1. Patch early, patch often

Zoom’s own CEO just wrote a blog post announcing a “feature freeze” in the product so that the company can focus on security issues instead. It’s much easier to do that if you aren’t adding new code at the same time.

Why not get into the habit of checking you’re up-to-date every day, before your first meeting? Even if Zoom itself told you about an update the very last time you used it, get in the habit of checking by hand anyway, just to be sure. It doesn’t take long.

By the way, we recommend you do this with all your software – even if you have been using your operating system’s or an app’s autoupdating for years and it’s always been on time, a manual cross-check is quick and easy.

Zoom’s guide is here: Where do I download the latest version?

2. Use the Waiting Room option

Set up meetings so that the participants can’t join in until you open it up.
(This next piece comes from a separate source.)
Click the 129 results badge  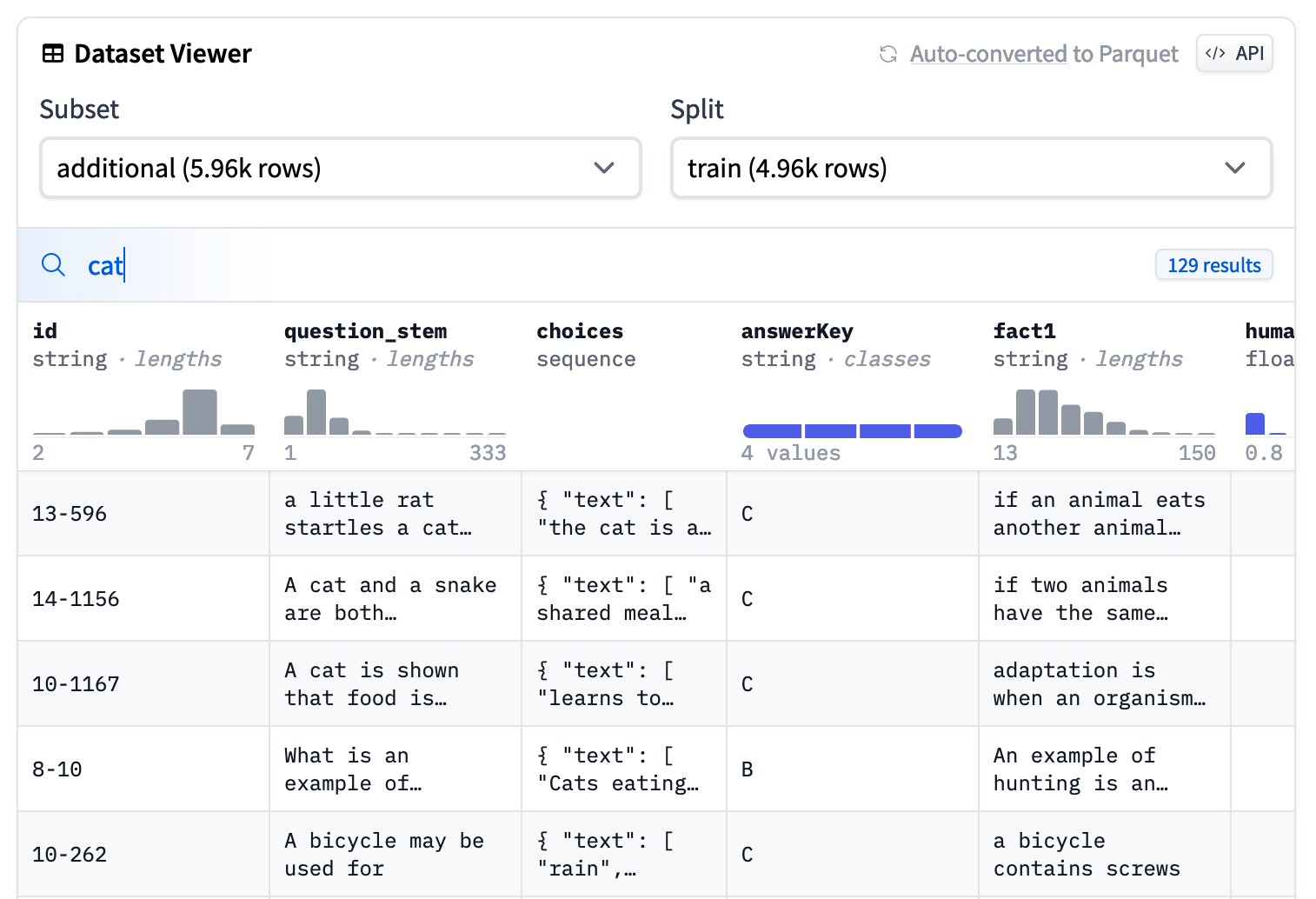1213,264
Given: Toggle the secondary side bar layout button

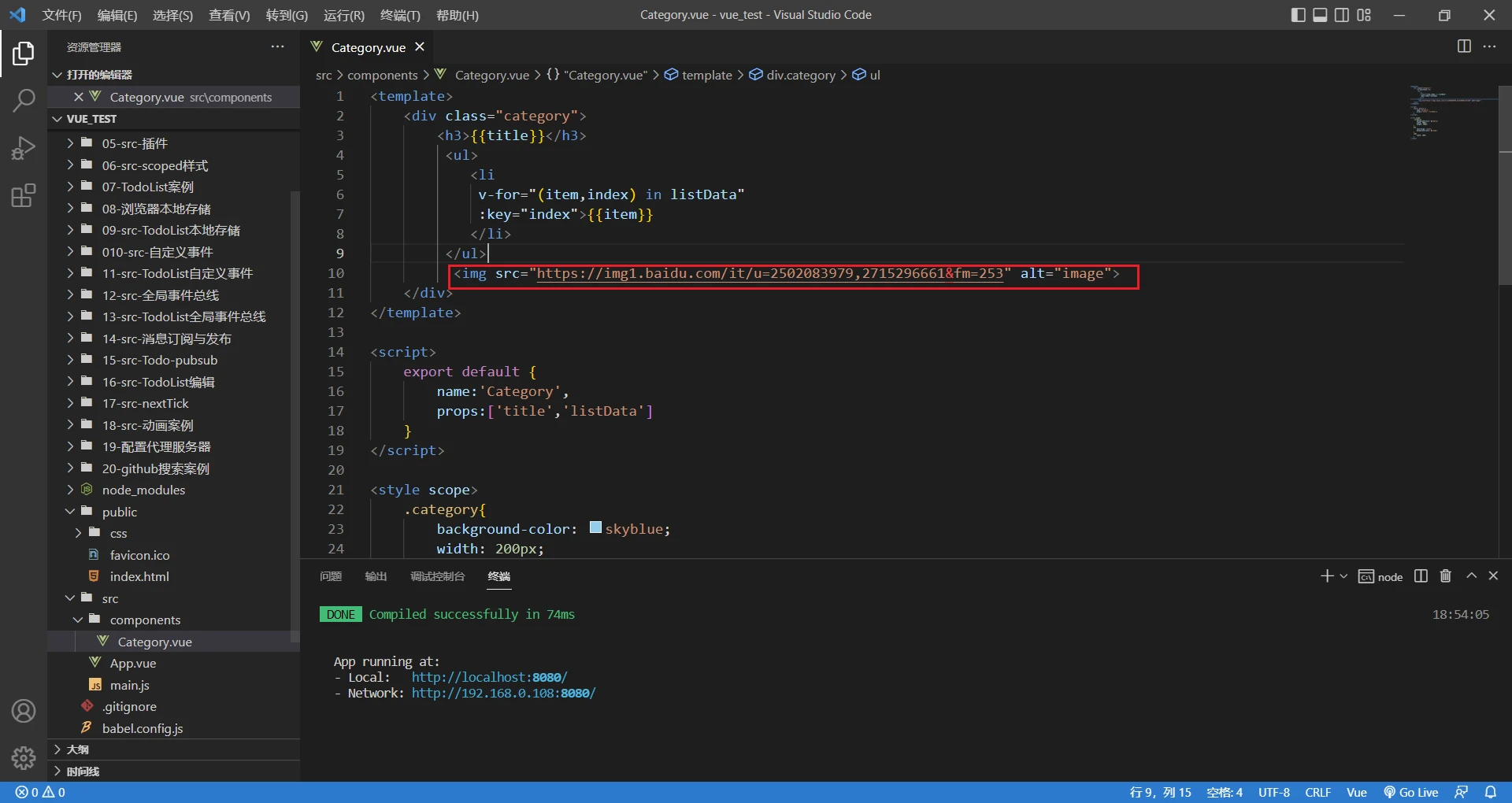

And if you suddenly find yourself “on hold until the organiser starts the meeting” when in the past you would have spent the time chatting to your colleagues and getting the smalltalk over with, don’t complain – those pre-meeting meetings are great for socialising but they do make it harder to control the meeting.

Zoom has a dedicated article on the Waiting Room feature.
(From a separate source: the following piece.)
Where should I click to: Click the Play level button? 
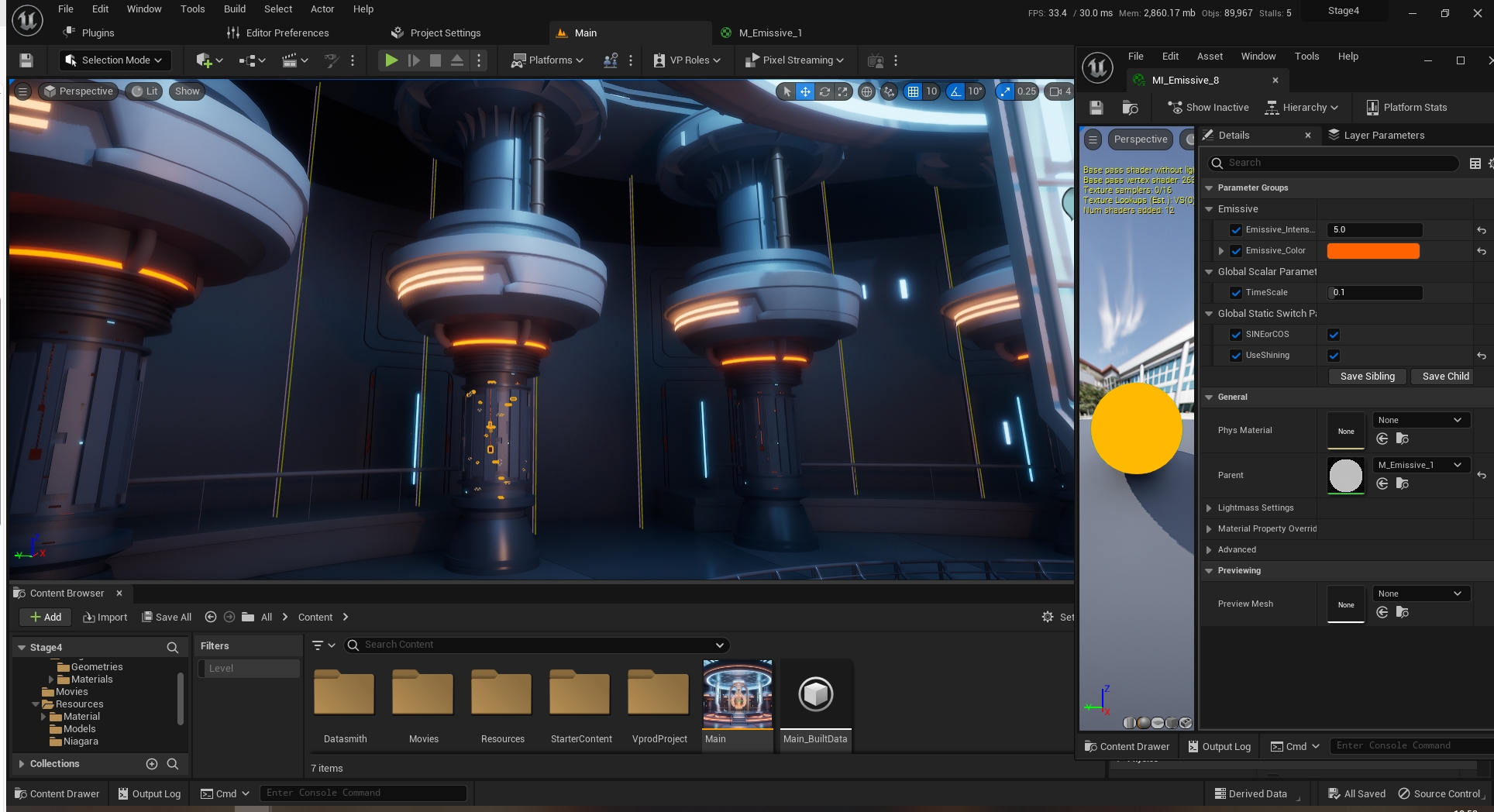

3. Take control over screen sharing

Until recently, most Zoom meetings (or at least the ones we attended in the not-too-distant era before coronavirus) took a liberal approach to screen sharing.
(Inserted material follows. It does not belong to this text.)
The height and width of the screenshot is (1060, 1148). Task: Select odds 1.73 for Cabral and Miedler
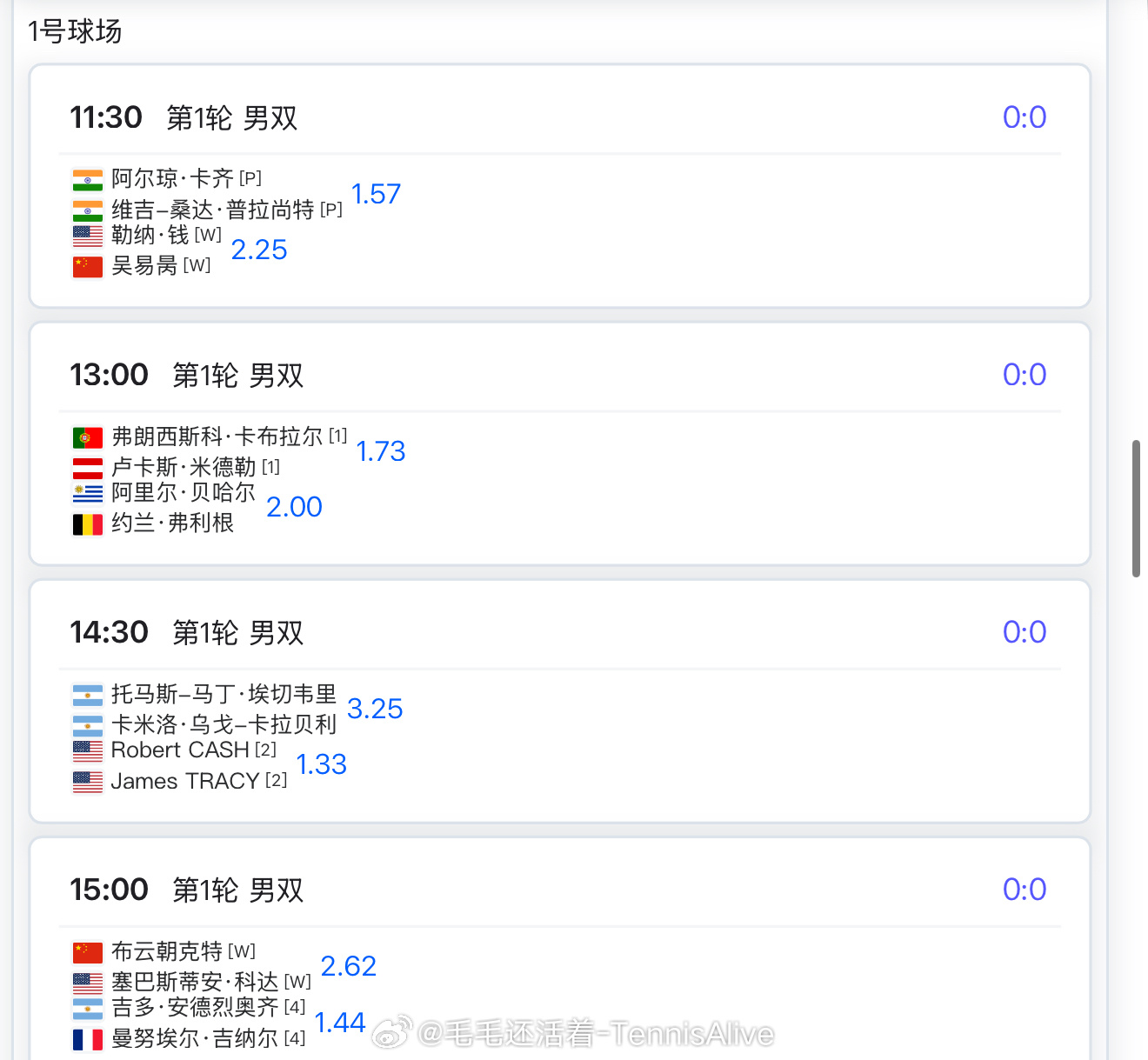click(x=381, y=451)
But the term ZoomBombing entered our vocabulary very forcefully about two weeks ago, when a public “Happy Hour” meeting that was supposed to buoy everyone’s morale turned into an HR nightmare when one of the participants, who had entered under a false name, started sharing pornographic filth. (Unhappily for the organiser of the meeting, he’d chosen that day to invite his parents along as guests of honour.)

Actually, it’s not just screen sharing that can cause trouble. There are numerous controls you can apply to participants in meetings, including blocking file sharing and private chat, kicking out disruptive users, and stopping troublemakers coming back.

Zoom has a dedicated article on Managing participants in a meeting.

4. Use random meeting IDs and set meeting passwords

We know lots of Zoom users who memorised their own meeting ID long ago and had fallen into the habit of using it for every meeting they held – even back-to-back meetings with different groups – because they knew they’d never need to look it up.

But that convenience is handy for crooks, too, because they already have a list of known IDs that they can try automatically in the hope of wandering in where they aren’t supposed to be.

We recommend using a randomly generated meeting ID, and setting a password on any meeting that is not explicitly open to all. You can send the web link by one means, e.g. in an email or invitation request, and the password by another means, e.g. in an instant message just before the meeting starts. (You can also lock meetings once they start to avoid gaining unwanted visitors after you’ve started concentrating on the meeting itself.)

Zoom has a dedicated article on Meeting and webinar passwords.

5. Make some rules of etiquette and stick to them.

Etiquette may sound like a strange bedfellow for cybersecurity, and perhaps it is.

But respect for privacy, a sense of trust, and a feeling of social and business comfort are also important parts of a working life that’s now dominated by online meetings.

If you’re expected or you need to use video, pay attention to your appearance and the lighting. (In very blunt terms: try to avoid being a pain to watch.) Remember to use the mute button when you can.

And most importantly – especially if there are company outsiders in the meeting – be very clear up front if you will be recording the meeting, even if you are in a jurisdiction that does not require you to declare it. And make it clear if they are any restrictions, albeit informal ones, about what the participants are allowed to do with the information they learn in the meeting.

Etiquette isn’t about keeping the bad guys out. But respectful rules of engagement for remote meetings help to make it easy for everyone in the meeting to keep the good stuff in.